É fondamentale avere chiaro il concetto che le relazioni simmetriche e quelle complementari non devono assolutamente essere equiparate a “buona” e “cattiva”, né le posizioni one-up e one-down vanno accostate ad epiteti quali “forte” e “debole”; si tratta solo di una suddivisione che ci permette di classificare ogni interazione comunicativa in uno dei due gruppi. Nella relazione complementare, il problema consiste nella fissazione dei ruoli tra gli interlocutori, senza che venga offerta ad entrambi la possibilità di modificare tali posizioni. Nelle relazioni sane è necessaria la presenza di entrambe. Quindi attenzione a quali posizioni usiamo, con chi e quando, su quali contenuti, se sempre una o sempre l’altra. Dunque, secondo Pagliarani, bisogna avere paura solo della conflittualità distruttiva.
“Ma quando invece si tratta di una conflittualità che contrappone opinioni diverse, posizioni diverse, tanto più non bisogna avere paura, Perché da lì può nascere la soluzione, se si ha pazienza… a sostenerci nella pazienza è la bellezza del progetto e la ricerca continua che lo accompagna”.
Posso trasmettere agli altri positiva pervicacia, non dogmatismo, ma coerenza. Nel conflitto gestito non è possibile tornare come una volta, come eravamo prima: non siamo come prima! L’altro viene fuori come un legittimo altro in relazione con me, come è ora. Nella logica di relazione “vita tua vita mea” la fiducia è alta e la competitività è assunta e fisiologica. Quindi l’atteggiamento è generativo. Occorre uscire da una logica ripartitiva, per entrare in una generativa: uscire dalla logica ripartitiva nel conflitto significa uscire e vedere cosa succede alla relazione, vedere sé e l’altro nel conflitto, diventare osservatori del sistema di cui si fa parte. Il conflitto è faticoso, ma costruttivo: la fatica di fare una scelta per il bene comune all’interno del conflitto e di portarla avanti. Se vinco io contro di te la sconfitta è comune! La conoscenza, il sapere, cresce nell’essere condiviso, non si divide (e non si sminuisce): inutile essere gelosi.
Per un conduttore di gruppo lo scopo principale è far crescere il potere del gruppo, non ostacolarlo col proprio potere. Cresciamo tutti, non sminuire il ruolo di nessuno (ad es. non: questa cosa l’ho già detta io, lasciarla dire di nuovo, in quel momento è diversa!). Se cresce l’altro, io non diminuisco (non diminuisce il mio potere).
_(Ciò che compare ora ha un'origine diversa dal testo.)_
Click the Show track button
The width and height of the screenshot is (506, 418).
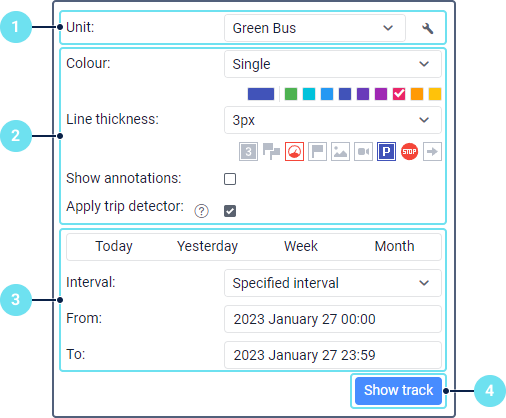coord(398,391)
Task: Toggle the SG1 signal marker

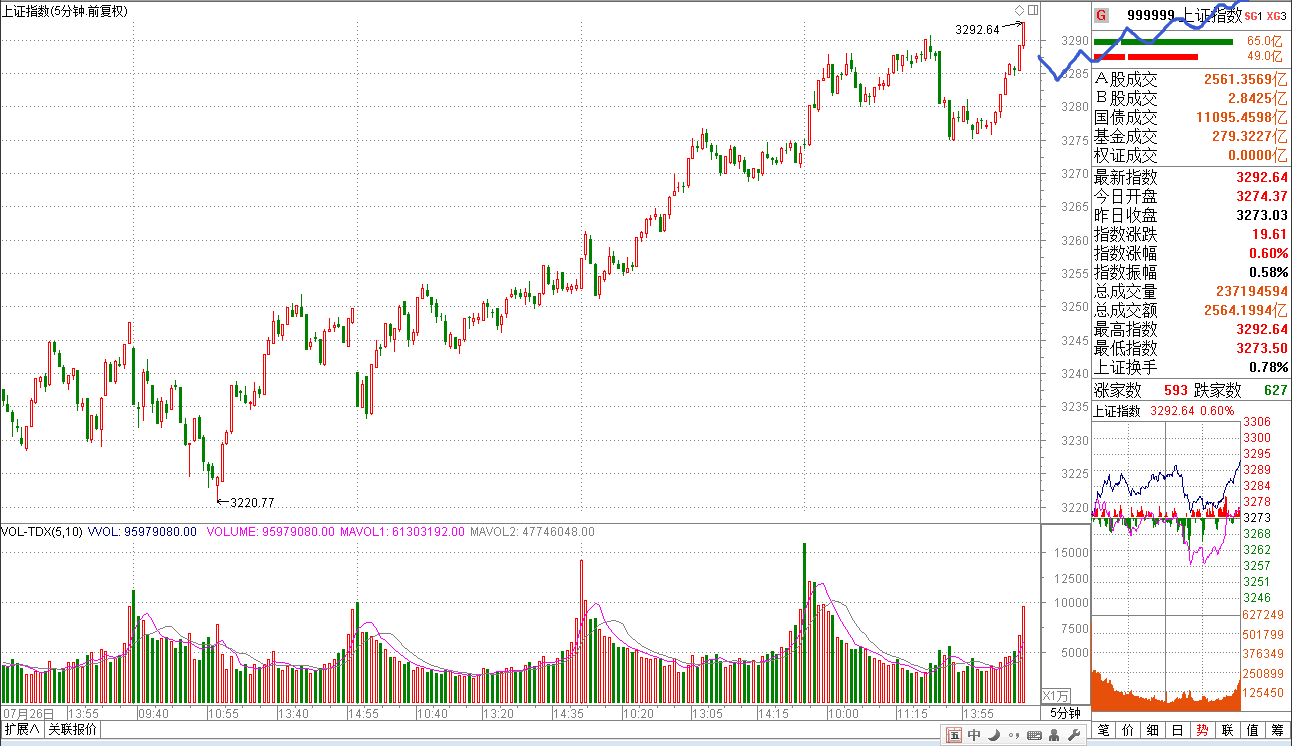Action: point(1252,15)
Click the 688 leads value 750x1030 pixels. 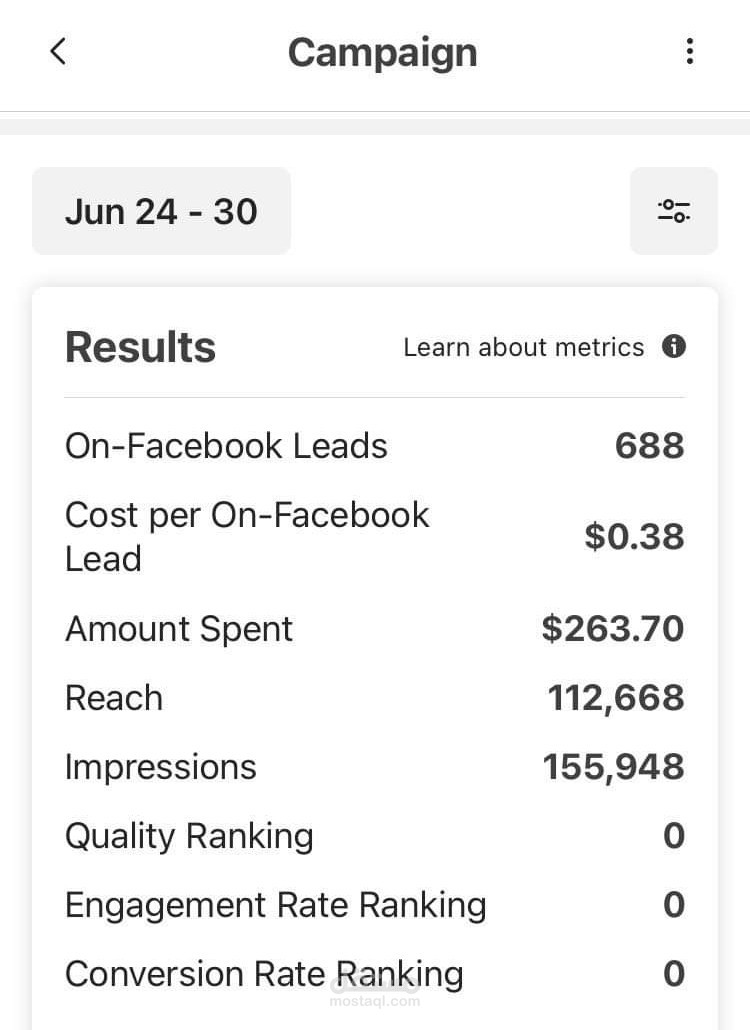(x=649, y=446)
I giudizi non danno informazioni: nel gruppo evitare i giudizi sintetici, le affermazioni che giudicano le persone e le bloccano. Ad es. l’affermazione: tu mi offendi. Trasformarle in un intervento utile all’altro ed al gruppo; quando fai così:… io mi sento offeso. Non è lui che ti offende, ma sei tu che ti senti offeso dalle cose che fa. Questo restituisce a noi la responsabilità, e fa funzionare il gruppo. L’affermazione: tu mi offendi blocca il gruppo. Il pregiudizio c’è, ma noi lo conosciamo e lo verifichiamo: per caso intendevi questo? Riformulare, dare un feedback, cioè dare un’altra formulazione a quello che l’altro dice, o stimolare l’altro a farlo.